While reviewing the eleventh season of The Simpsons, DVD Movie Guide's Colin Jacobson commented: "We've seen 'the family goes to crap without Marge around' episodes in the past, so don't expect any reinvented wheels here. Still, the sight of Lisa in charge adds a decent spin, and the leprosy twist – while silly – proves amusing. It’s another unexceptional show but one with its moments."

Before this episode, The Simpsons had referenced Lucille Ball several times. Michael Karol wrote in Lucy A to Z that "perhaps the funniest tribute came in ... 'Little Big Mom.'" Dan Castellaneta, who provides the voice of Homer in the series, considers this episode to be one of his personal favorites.

The "Stupid Sexy Flanders" sequence has become a popular Internet meme. Don Caldwell, editor-in-chief of Know Your Meme, stated, "It's not in the top five Simpsons memes" but "it's a pretty big meme as far as Simpsons memes go", explaining "this scene in particular is very memorable and it's really simple and versatile, which is why it has such power as a meme." Entertainment writer Tyler Vendetti commented, "The image of Flanders' ass, as well as him saying, 'It feels like I'm wearing nothing at all,' gets stuck in Homer's head in that episode, but it also gets stuck in your head as a viewer, which is why I think that joke has become so popular online."
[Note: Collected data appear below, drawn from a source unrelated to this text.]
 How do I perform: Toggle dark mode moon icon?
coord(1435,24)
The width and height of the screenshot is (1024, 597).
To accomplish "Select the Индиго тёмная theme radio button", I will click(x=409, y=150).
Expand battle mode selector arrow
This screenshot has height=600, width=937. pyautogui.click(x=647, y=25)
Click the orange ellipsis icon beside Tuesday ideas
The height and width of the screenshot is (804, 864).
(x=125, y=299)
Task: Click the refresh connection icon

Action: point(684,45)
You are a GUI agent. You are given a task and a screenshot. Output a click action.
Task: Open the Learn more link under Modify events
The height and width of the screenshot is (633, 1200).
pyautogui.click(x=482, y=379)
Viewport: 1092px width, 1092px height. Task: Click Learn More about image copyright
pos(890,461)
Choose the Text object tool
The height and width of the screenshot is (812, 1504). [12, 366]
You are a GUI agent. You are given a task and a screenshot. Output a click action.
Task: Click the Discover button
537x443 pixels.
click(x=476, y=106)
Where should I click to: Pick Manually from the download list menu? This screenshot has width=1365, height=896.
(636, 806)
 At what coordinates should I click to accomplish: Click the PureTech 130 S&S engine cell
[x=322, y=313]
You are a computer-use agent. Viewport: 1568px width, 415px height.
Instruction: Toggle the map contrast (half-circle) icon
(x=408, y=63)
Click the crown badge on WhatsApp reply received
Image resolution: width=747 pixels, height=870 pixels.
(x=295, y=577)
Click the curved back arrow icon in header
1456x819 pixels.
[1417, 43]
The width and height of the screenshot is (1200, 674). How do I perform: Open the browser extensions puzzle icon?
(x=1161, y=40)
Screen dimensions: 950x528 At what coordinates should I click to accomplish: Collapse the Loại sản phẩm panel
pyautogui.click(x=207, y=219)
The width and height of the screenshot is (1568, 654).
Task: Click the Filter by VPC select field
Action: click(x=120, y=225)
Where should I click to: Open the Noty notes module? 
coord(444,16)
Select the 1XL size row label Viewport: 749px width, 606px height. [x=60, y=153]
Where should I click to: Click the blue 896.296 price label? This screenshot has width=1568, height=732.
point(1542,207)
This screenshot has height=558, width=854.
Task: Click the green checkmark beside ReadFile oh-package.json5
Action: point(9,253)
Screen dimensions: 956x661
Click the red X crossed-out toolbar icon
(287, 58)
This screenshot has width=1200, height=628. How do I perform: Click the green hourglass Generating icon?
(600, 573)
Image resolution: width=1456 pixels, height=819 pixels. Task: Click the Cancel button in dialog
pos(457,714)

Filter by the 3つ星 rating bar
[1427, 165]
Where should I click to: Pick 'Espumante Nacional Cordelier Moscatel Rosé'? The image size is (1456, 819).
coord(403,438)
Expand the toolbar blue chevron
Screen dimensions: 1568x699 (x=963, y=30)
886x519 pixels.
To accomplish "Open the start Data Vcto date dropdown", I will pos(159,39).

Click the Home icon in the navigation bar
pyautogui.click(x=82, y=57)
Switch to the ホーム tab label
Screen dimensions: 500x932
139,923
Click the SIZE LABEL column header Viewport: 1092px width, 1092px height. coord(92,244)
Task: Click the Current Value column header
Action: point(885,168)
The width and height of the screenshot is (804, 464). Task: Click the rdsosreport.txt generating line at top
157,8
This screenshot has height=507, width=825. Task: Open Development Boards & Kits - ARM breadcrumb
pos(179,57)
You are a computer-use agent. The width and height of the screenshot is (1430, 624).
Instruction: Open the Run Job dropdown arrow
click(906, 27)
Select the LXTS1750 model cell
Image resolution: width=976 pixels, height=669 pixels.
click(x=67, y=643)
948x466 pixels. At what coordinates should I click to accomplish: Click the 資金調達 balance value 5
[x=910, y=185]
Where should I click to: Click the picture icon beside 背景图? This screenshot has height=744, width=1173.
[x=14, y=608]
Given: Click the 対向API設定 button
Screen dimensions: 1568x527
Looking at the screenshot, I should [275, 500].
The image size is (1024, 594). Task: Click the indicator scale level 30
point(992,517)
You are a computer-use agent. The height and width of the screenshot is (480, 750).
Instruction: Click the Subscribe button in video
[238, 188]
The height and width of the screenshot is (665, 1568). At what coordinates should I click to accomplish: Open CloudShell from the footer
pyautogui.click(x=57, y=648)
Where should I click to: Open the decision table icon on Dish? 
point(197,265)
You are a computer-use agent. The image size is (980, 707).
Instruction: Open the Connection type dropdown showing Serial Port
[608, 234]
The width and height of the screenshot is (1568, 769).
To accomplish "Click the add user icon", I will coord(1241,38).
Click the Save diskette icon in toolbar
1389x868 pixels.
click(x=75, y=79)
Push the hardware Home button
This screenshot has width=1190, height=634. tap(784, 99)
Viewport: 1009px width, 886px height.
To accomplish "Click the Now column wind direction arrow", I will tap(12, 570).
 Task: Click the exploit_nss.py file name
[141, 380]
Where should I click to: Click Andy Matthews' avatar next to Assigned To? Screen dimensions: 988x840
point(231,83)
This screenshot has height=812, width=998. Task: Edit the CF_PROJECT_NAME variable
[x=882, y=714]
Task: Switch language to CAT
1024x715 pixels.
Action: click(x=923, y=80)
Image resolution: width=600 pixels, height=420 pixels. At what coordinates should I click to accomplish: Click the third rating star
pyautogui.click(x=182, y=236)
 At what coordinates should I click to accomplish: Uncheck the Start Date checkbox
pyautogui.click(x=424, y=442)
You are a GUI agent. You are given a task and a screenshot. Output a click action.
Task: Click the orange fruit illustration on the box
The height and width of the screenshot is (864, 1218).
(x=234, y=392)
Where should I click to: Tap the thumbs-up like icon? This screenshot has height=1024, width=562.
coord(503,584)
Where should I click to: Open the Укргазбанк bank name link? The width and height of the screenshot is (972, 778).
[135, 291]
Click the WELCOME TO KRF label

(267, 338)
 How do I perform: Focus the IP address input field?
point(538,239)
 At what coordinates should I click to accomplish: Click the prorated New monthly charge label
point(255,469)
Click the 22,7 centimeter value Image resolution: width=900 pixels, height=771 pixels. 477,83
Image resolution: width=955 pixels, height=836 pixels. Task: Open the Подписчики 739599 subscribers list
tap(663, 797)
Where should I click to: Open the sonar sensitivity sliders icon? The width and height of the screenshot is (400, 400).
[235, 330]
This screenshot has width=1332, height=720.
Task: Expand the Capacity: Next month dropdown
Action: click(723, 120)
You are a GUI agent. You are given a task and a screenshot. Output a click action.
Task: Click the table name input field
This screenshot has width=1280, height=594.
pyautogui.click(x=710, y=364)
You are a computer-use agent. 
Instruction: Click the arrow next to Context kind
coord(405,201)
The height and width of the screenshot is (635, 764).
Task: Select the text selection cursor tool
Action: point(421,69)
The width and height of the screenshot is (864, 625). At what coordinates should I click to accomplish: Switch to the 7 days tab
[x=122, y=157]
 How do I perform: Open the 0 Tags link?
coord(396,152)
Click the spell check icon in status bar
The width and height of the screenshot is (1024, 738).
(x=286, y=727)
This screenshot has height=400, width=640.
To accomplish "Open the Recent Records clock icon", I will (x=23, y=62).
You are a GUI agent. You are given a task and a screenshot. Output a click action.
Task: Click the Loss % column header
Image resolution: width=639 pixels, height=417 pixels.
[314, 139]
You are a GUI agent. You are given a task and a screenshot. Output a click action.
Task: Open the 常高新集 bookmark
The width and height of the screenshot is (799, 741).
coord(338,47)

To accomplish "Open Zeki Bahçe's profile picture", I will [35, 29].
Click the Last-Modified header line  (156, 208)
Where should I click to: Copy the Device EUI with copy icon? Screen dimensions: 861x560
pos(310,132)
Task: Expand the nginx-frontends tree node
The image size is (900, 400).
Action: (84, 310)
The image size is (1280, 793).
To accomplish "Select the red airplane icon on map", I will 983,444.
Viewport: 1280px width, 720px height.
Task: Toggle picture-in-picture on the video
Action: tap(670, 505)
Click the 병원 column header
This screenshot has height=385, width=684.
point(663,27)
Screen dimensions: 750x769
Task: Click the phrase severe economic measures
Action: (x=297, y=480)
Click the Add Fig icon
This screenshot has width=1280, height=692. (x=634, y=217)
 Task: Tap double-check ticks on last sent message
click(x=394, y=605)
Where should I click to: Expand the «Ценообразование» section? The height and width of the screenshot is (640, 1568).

Because "Little Big Mom" deals with leprosy, it has never been released in Japan. "Little Big Mom" is one of two episodes that never aired in Japan (the other being season 10 episode "Thirty Minutes over Tokyo"). According to Shari Ross Altarac in her doctoral dissertation "The Adaptation of U.S. Television in Foreign Markets: How France and Japan Put Their Distinctive Spin on The Simpsons", the reason behind this is that "Former segregation laws remain a sensitive topic in Japan, where litigation of leprosy cases and charges of human rights abuses by the Japanese government have ensued" (see Leprosy in Japan). At the time the episode aired in January 2000, the Japanese government was even facing numerous lawsuits from former leprosy patients which began in 1998; these lawsuits would not conclude until 2001.